# 221
Dear Junrey Garcia, Jerome Gacu, and Mark Lawrence
I read your paper:
Suitability Analysis for Solar PV Farm Installation using GIS and Analytical Hierarchy Process (AHP) in Simara Island, Province of Romblon, Philippines
My comments
1- In the abstract, could you explain what is QGIS? Remember that not all readers may be acquainted with this technology, and its difference with GIS.
2- “highly suitable, suitable, moderately suitable, marginally suitable, and unsuitable locations. Results show that most of the island is suitable for solar PV farm installation at 42.81%, while 39.73% accounting for highly suitable locations. Moderately suitable and marginally suitable sites account for 8.76% and 1.07%, respectively, and 7.63% is deemed unsuitable”
I believe that this is a good classification of suitability of the island’s different areas, however, I wonder how you reached these quantified estimates, because suitability is not only solar irradiation, as you know. Irradiation is certainly the most important feature but it is not enough, because you can have excellent areas regarding irradiation, but that cannot be considered, due to their very high air temperature, or excessive slope, or far from transmission lines. I think that you can only reach these values after you have taken into account them all, which is the purpose of your study.
3- “Demonstrating the effectiveness of the GIS and AHP combined methodology”

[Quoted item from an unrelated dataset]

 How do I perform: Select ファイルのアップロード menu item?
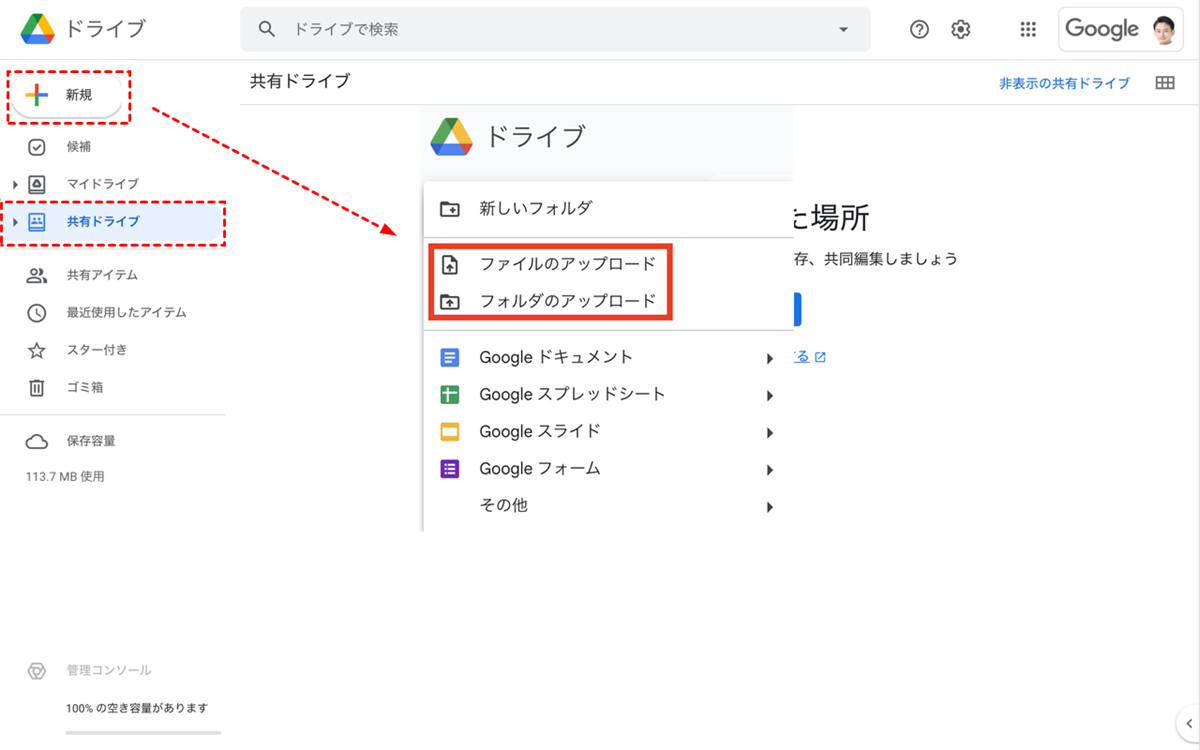(x=567, y=264)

I am afraid I disagree, not in the use of GIS, because it is a scientific tool, but in your use of AHP, employed to quantify the relative importance of areas using subjectivity, even if it comes from different experts. Why? Because in this case, say that you have 15 criteria, involving irradiation, temperature, humidity, slope, distance to cities, job generation, costs, etc. and then, you would need 15 experts that are experts on each one of the 15 areas, or you can compare say job generation with costs, with a social worker for the first and an accountant for the second, experts in their respective areas, but ignorant on the other and vice versa. It is too much to pretend that these two experts agree, when they are speaking in ‘different languages.

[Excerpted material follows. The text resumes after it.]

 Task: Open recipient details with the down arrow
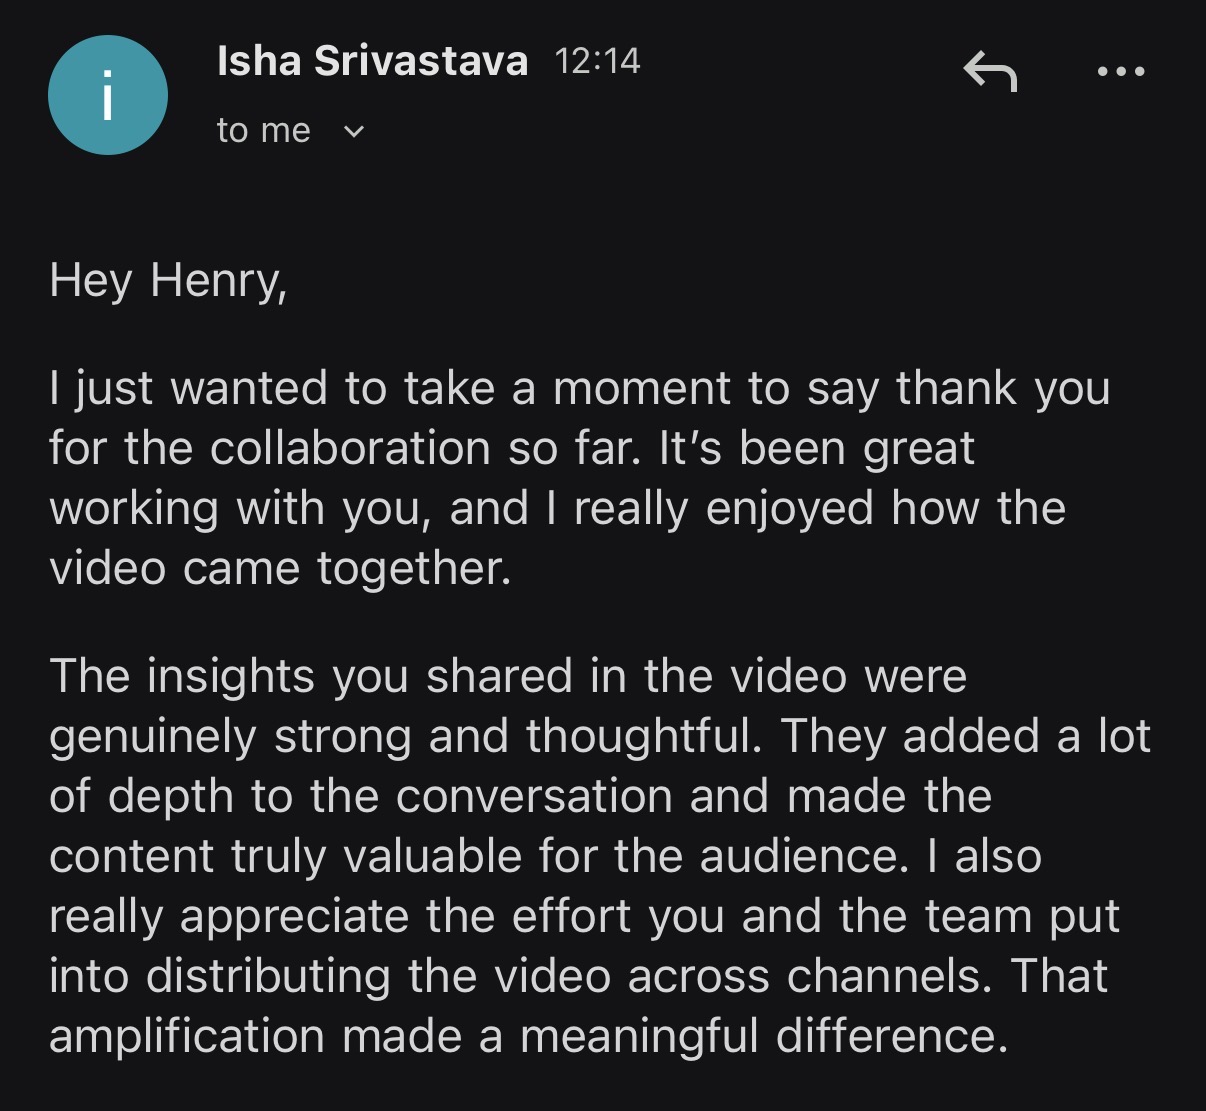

4- Page 2 “It comprises 15 barangays and each barangay consists of puroks while some have sitios. Figure 1 below shows the map of Simara Island showing the 15 different barangays.”

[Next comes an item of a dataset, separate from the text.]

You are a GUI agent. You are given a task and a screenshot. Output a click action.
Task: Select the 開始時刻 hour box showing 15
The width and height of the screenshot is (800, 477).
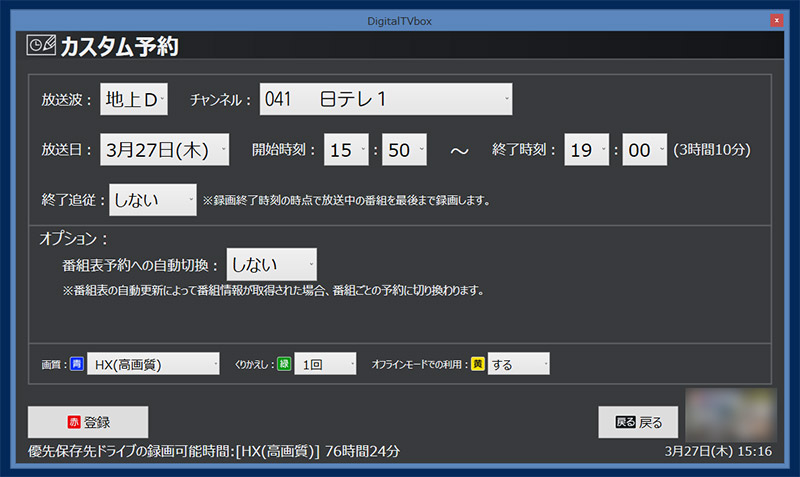(x=346, y=150)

And what do these names mean?
5- Page 4 “that a solar radiation of 1300 kWh·m2/year (3.5 kWh·m2/year) should be considered. However, the temperature of the location should also be considered since the temperature affects the efficiency of solar PV cells where temperature rise of1 °C, the photoelectric efficiency of solar cells drops by 0.1–0.5%”
This point is fundamental, perhaps more important than solar irradiation
6- Fig 2 shows the main criteria and most of them, if not all, are related for instance C1, C2 and C4, consequently you cannot use AHP, that demands criteria independently. This was specified by AHP creator, T. Saaty. You could use them in ANP but not in AHP
7- Page 10 “The panel of experts composed of ten (10) individuals from the academe and industry were asked to give opinion and weights on the parameters mentioned above and the result was formed into a pairwise comparison matrix”
Why do you need experts to give a value or weight for each layer when using Inter in ArcGIS you can get this data accurately? In addition, where these experts explained about the irrationality of assigning a cardinal value to a preference? Nobody asked? Nobody got curious, and if some posed a question, what was the answer given? That the method was build in that way?
8- In my opinion, in Table 2, you are short of criteria by not considering aspects as environmental damage, health, job generation, life cycle, construction cost, maintenance cost, considering temperature and humidity together, land use, service roads, etc.